Could you print exactly the lines from the one that contains "You are a GUI" to the end of the data, both ends included, and nothing else? Skip the pictures.

(Stored data)

((

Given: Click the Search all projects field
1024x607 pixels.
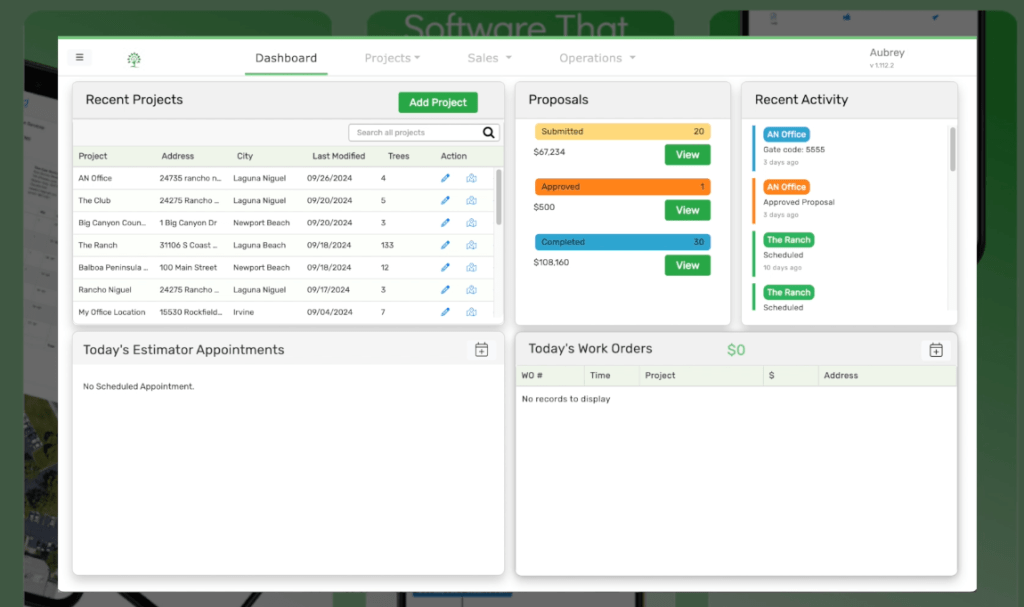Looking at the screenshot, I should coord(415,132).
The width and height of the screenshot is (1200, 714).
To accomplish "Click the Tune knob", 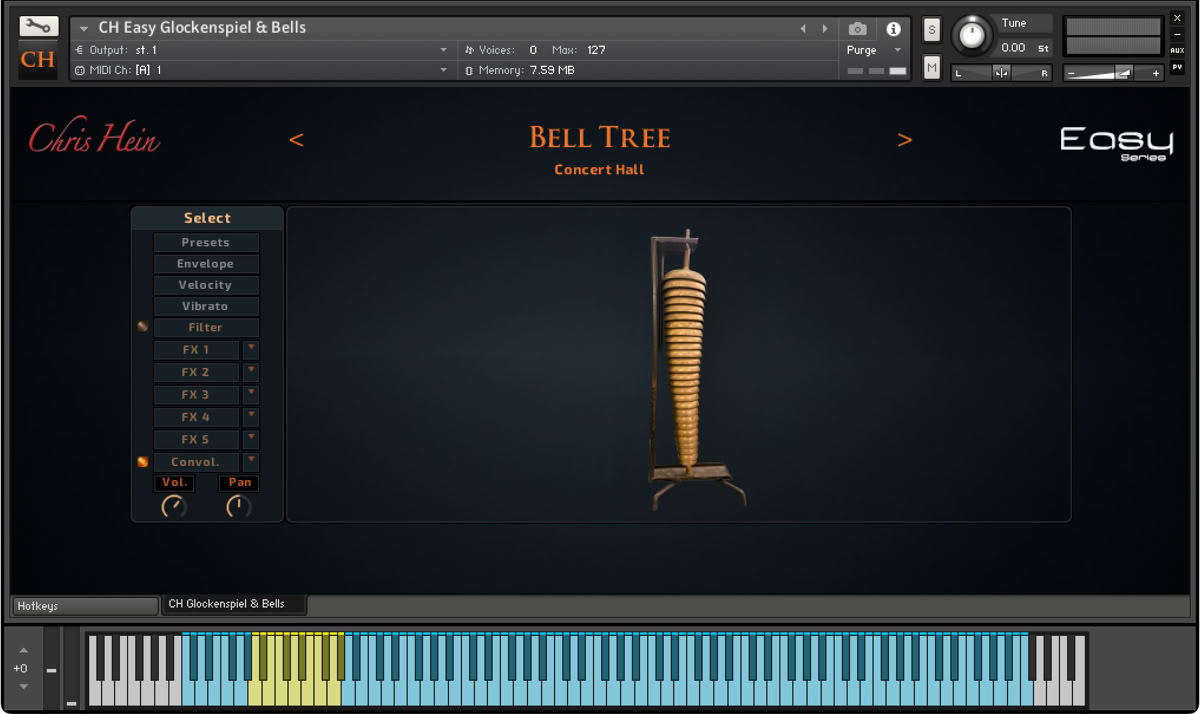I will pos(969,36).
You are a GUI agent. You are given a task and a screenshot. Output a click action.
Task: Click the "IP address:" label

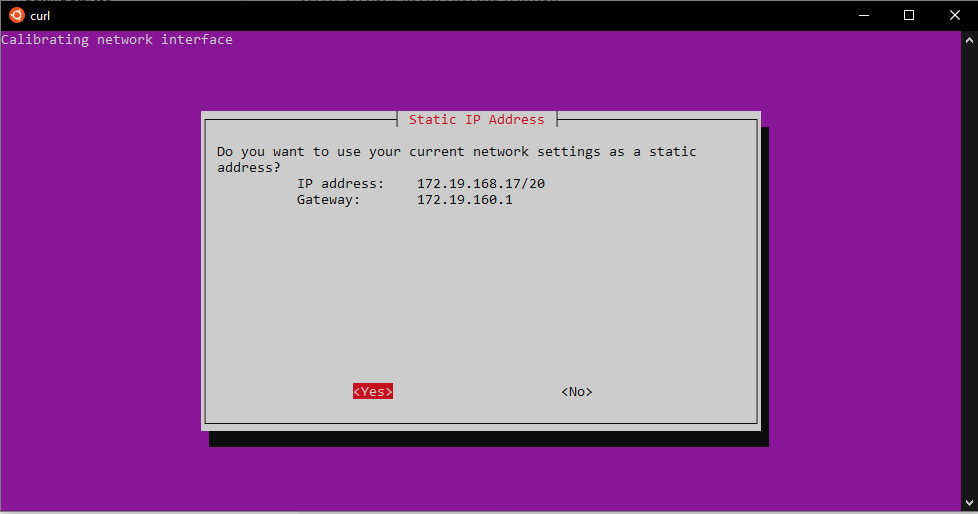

))

■ TASK OUTPUT:
You are a GUI agent. You are given a task and a screenshot. Output a click action.
Task: Click the "IP address:" label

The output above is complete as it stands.